Between the wars, Bullard was a musician, club owner and celebrity in Paris. He married a Parisian society woman and they had two daughters. When World War II broke out, Bullard, who had worked briefly for French intelligence, fled France and returned to the United States and obscurity in 1940.
In 1954, the French government flew Bullard back to Paris for Bastille Day Ceremonies. “Bullard and other French war veterans relit the eternal flame at the Tomb of the Unknown Soldier,” Greenly wrote. “He also placed a wreath of flowers beside the tomb under the Arc de Triomphe.”
On Oct. 9, 1959, shortly before appearing on the “Today Show,” the French consul in New York honored Bullard. “The French Consul pinned a Legion of Honor medal on Bullard’s lapel — his 15th medal — which made him a Knight of the Legion of Honor,” according to Greenly.
Bullard died Oct. 12, 1961, and was buried in a French Foreign Legion uniform with the French flag draped over his coffin in the French War Veterans Cemetery in Flushing, New York. On Sept. 14, 1994, the U.S. Air Force posthumously commissioned Bullard a second lieutenant.

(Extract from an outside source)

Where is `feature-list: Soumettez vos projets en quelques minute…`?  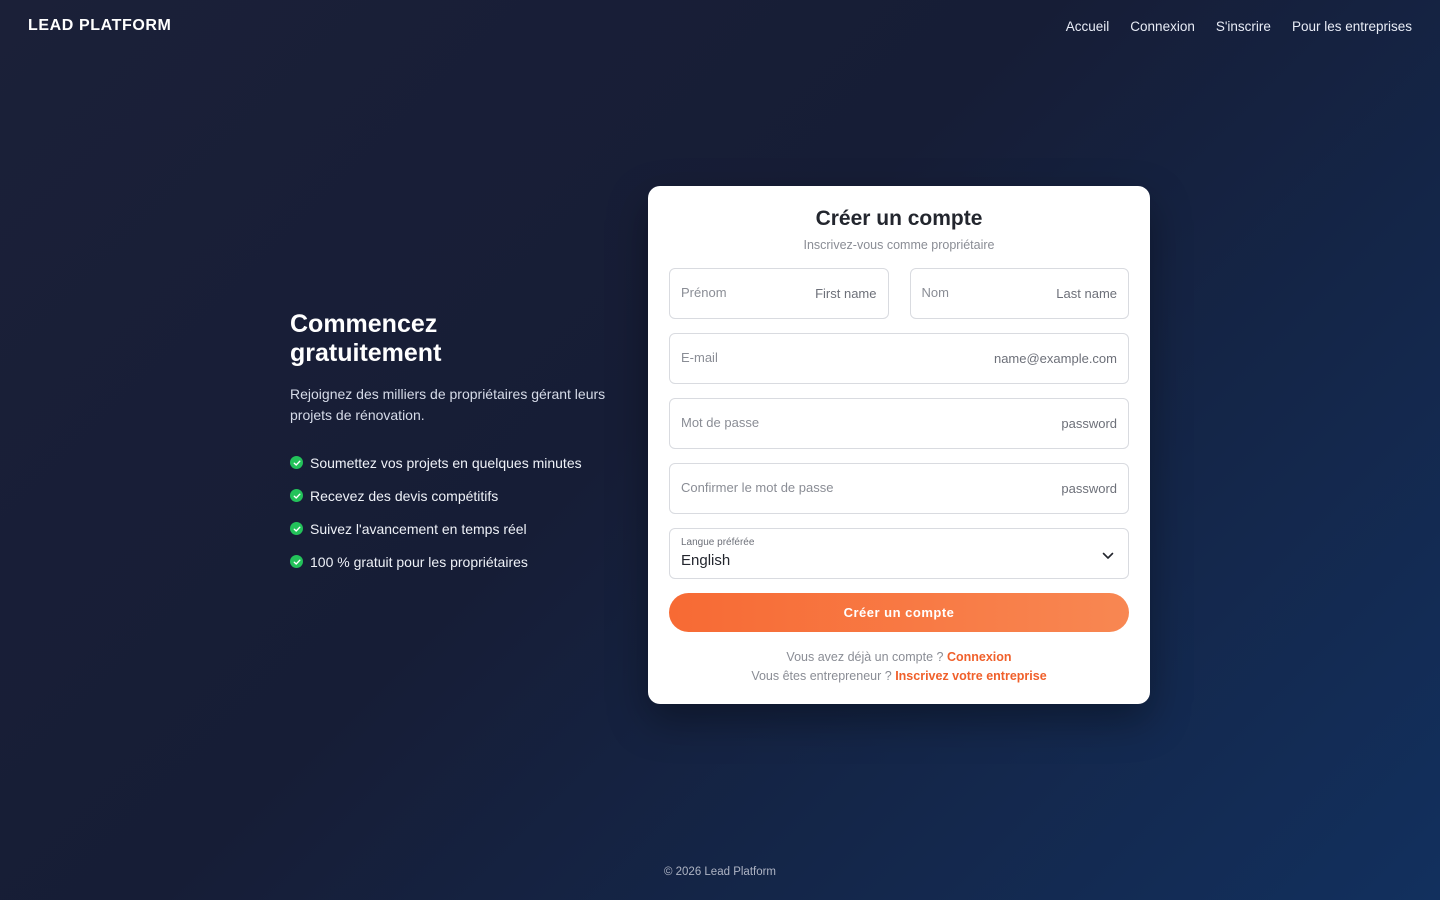 feature-list: Soumettez vos projets en quelques minute… is located at coordinates (460, 512).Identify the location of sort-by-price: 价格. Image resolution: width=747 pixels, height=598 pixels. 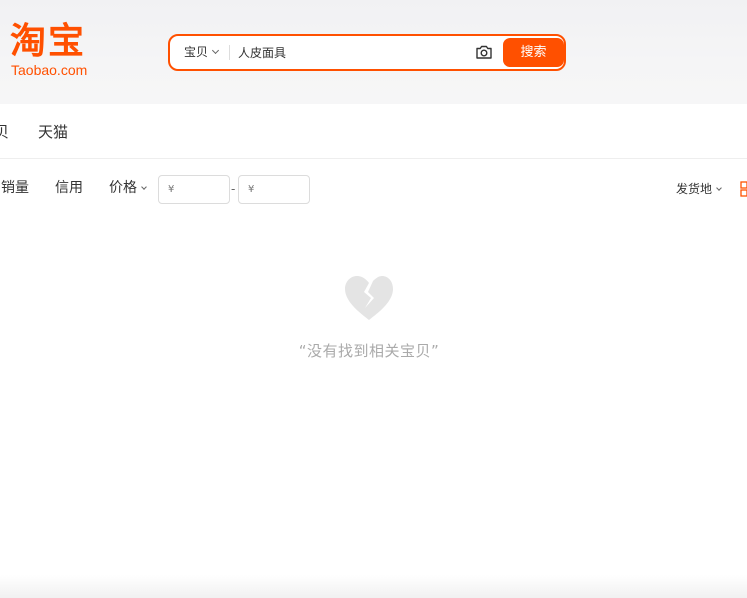
(128, 188).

Williams went on to fly 89 missions with the legendary Tuskegee Airmen during World War II. He also served during the Korean War and Vietnam, retiring from the Air Force in 1966 as a lieutenant colonel. Among his many awards were the Bronze Star, Distinguished Flying Cross, Air Medal with four oak leaf clusters and the Congressional Gold Medal, which he donated to the Afro American-Museum at Wilberforce in 2009. He also is a member of the Lima City Schools Hall of Fame. When he died Sept. 22, 2013, at the Dayton V.A. Medical Center, the 96-year-old Williams was the oldest surviving Tuskegee Airman.
“They didn’t want a black man flying in the first place and used many ploys to keep us from flying, but we just made them eat crow,” Williams told The Lima News during a visit to Lima for a meeting of the Ohio Chapter of the Tuskegee Airmen in March 2006, “We made liars out of them. We were the best.”